Japan’s exports rise at fastest rate in two years
Growth gives government momentum to steer economy through rough markets
Japan’s exports rose in May at the fastest annual rate in more than two years with the help of a weak yen and a moderate pick-up in global demand, boding well for the government’s efforts to steer the economy through market turbulence.
The faster-than-expected rise is welcome news for prime minister Shinzo Abe after recent a sell-off in stocks, volatility in bonds and a spike in the yen raised concerns about the outlook for his economic recipe of radical monetary easing, fiscal stimulus and pro-growth policies.
Calculated in yen, exports rose 10.1 per cent in the year to May, compared with analysts’ 6.5 per cent forecast in a Reuters poll, rising for a third straight month and at the fastest pace since December 2010, finance ministry data showed today.

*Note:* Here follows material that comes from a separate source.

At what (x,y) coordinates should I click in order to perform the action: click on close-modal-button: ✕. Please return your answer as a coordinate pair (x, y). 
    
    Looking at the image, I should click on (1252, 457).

The weaker yen also boosted the energy-heavy import bill, which rose 10 per cent from a year earlier, leaving Japan with a 994 billion yen (€7.8 billion) trade deficit, but economists said the net effect of the yen’s retreat remained positive.

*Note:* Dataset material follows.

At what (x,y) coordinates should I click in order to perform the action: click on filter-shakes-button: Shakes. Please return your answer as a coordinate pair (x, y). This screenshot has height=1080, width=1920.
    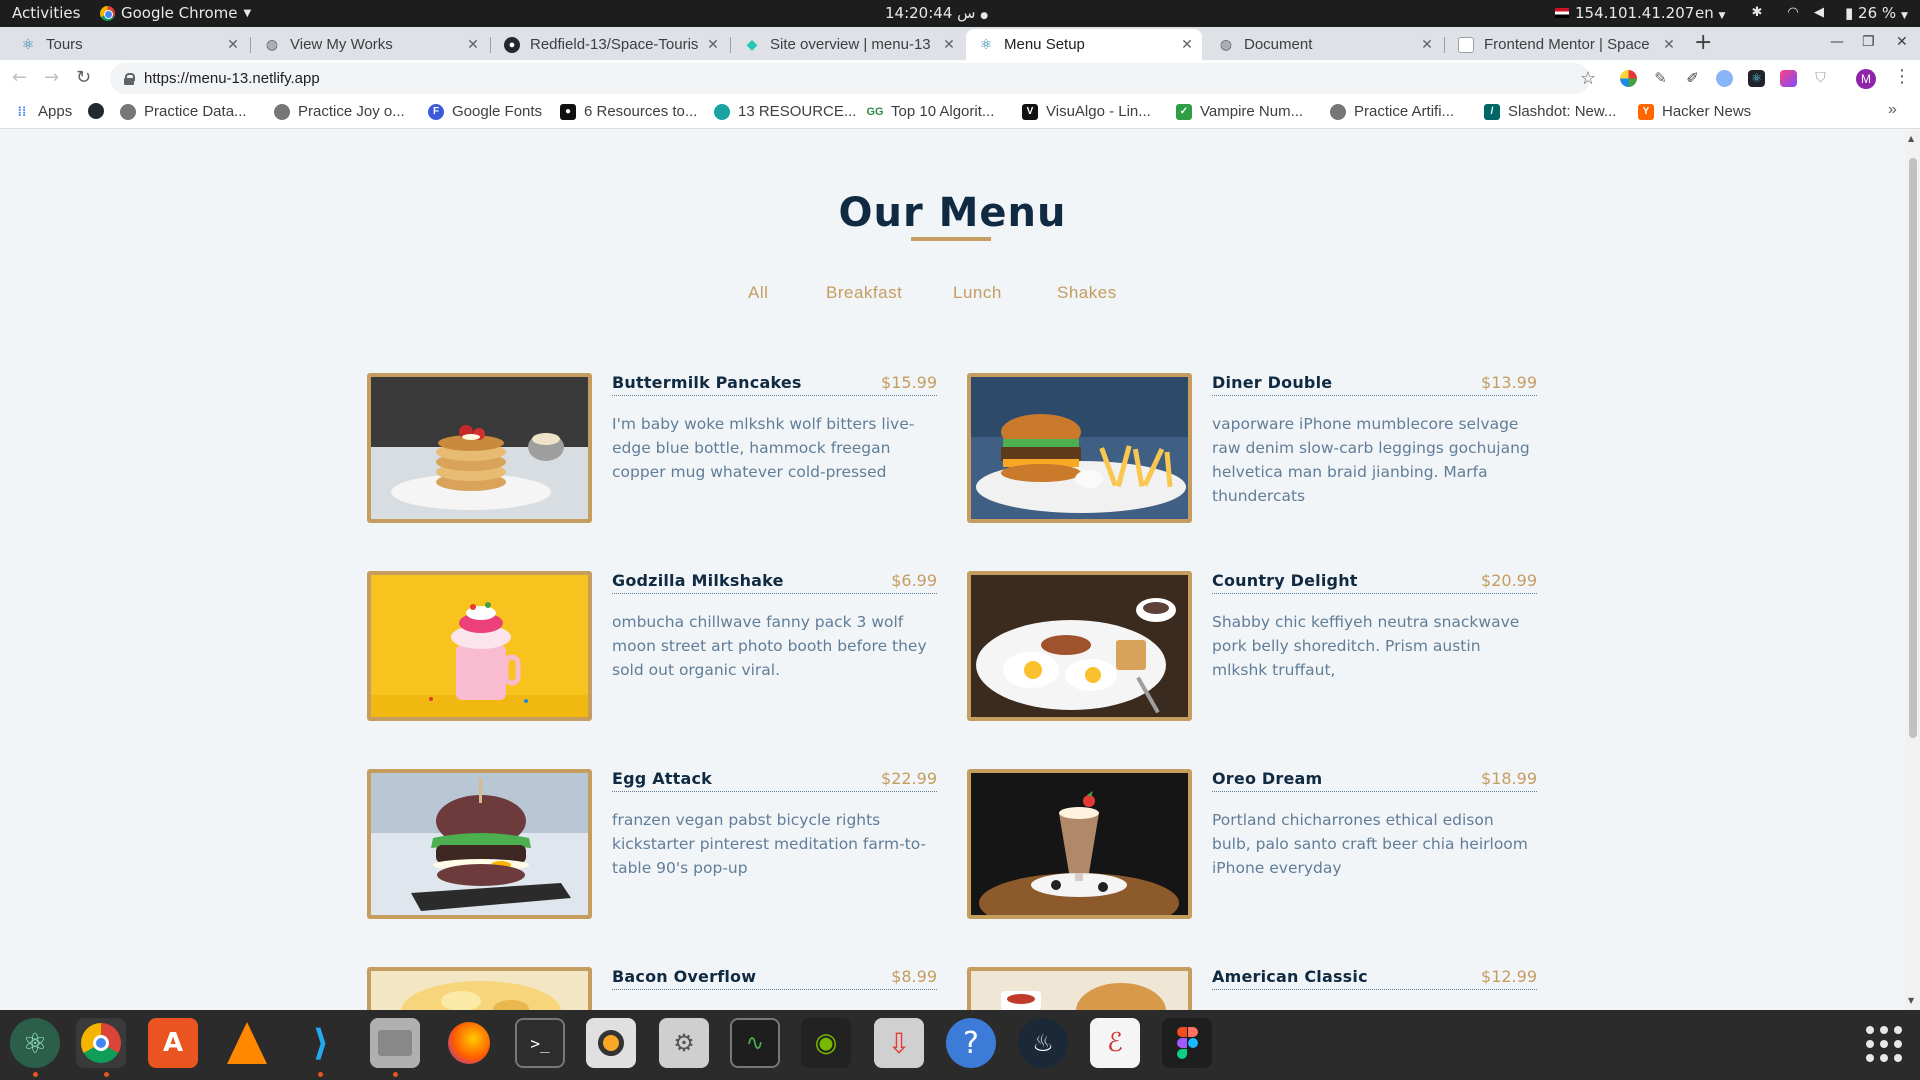
    Looking at the image, I should click on (1087, 293).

They argue that higher export revenues translate into higher exporter earnings and consequently more investment and workers’ bonuses, with indirect benefits for the broader economy even if costlier imports also affect businesses and consumers.
Given the blue-chip index in Japan’s stock market is heavy on exporters, Mr Abe’s government also hopes that the export windfall will shore up general business and consumer confidence.
Keeping general sentiment buoyant is seen as crucial to spurring consumption and investment as policymakers aim to pull Japan out of its liquidity trap and end nearly two decades of economic stagnation and deflation.